Why is this important? Well while the bill has a lot of “good” items for qualified retirement plans (we can first adopt a plan up to the extended due date of the return, simplified multiple employer plan constructs, raising the requirement minimum distribution (RMD) age to 72, changing the 5 year payout on inherited balances to 10 years, no maximum age for making a contribution to an IRA, etc.) there are some offsets that could be troubling.
The big one will involve pretty much wiping out the “stretch IRA” planning option for those inheriting an IRA for a death following December 31, 2019. As currently drafted, the 10-year method is now made to apply to all inherited interests (so even if past the required beginning date) and the use of the life expectancy payouts are limited to the following beneficiaries:
Disabled individuals (per Section 72(m)(7))
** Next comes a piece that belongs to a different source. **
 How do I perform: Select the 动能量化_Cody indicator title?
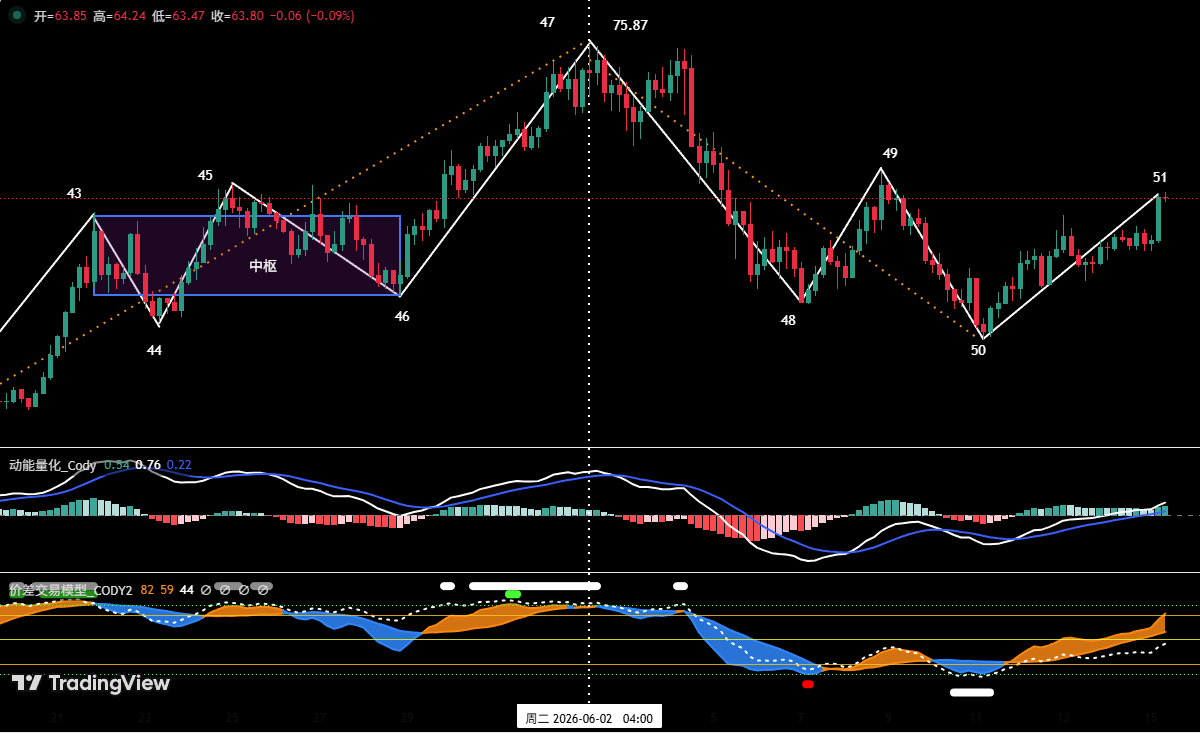click(53, 465)
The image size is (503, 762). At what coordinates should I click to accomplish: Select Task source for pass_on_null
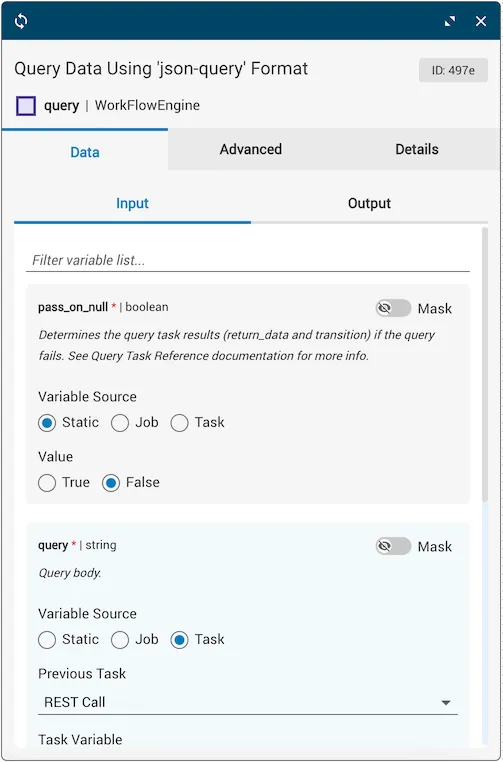[x=179, y=423]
Chronically ill individuals (if condition is an indefinite one reasonably expected to be lengthy in nature)
Individuals not more than 10 years younger than the decedent
Minor children also get the lifetime payout, but only until reaching the age of majority. At that point, a new 10 year payout period starts.
If a designated beneficiary dies before the payout period is complete, the succeeding beneficiary will only have access to the 10-year rule.
In the past, advisers would discuss the option of “stretching” the payout of an IRA by leaving the account to a substantially younger beneficiary. In some cases, to insure the payout really only took place over that longer term, a conduit trust would be made the beneficiary of the IRA so that a trustee (rather than the person inheriting the IRA) had control over the amount of distribution taken each year.
Now that same conduit trust in most cases could only hold the balance in the retirement account for a period that would end 10 years after the later of the year following the year of death of the original owner of the account or when the designated beneficiary attains the age of majority.
While the Senate passed a simple Kiddie Tax fix by unanimous consent, it only solves the problem for Gold Star families. The problem occurs when a child with excess unearned income has parents who are not in the highest tax bracket. Due to the narrow trust tax brackets that the revised Kiddie Tax uses, those children quickly end up in the 37% bracket, resulting in a much higher tax liability.
In addition to children of those who died in the armed services receiving benefits, certain taxable aid providing to students attending college is also being swept up by this provision, resulting in much greater tax liabilities. Concern that additional sets of affected children might end up being discovered has now lead to many in Congress wanting a fix that is broader than just the simple patch to correct the issue for Gold Star families.
The version that is being attached to the SECURE bill would simply restore the prior version of the Kiddie Tax rules to the law, tying the child’s tax to parents’ tax brackets rather than using the trust rates.
There’s nothing to do right now but watch the bill’s progress in the Congress. Similarly, you might want to hedge a bit if you are working on any long term plans that involve retirement accounts, so that you have flexibility should Congress pass this into law.
The full bill (as it stands right now without the Kiddie Tax proposed amendment) can be viewed at:
The Senate has been working on a similar bill and there will likely be some different ideas incorporated in a bill that emerges from the Senate, but for the moment this looks like a bill that has a reasonable chance of being enacted this session.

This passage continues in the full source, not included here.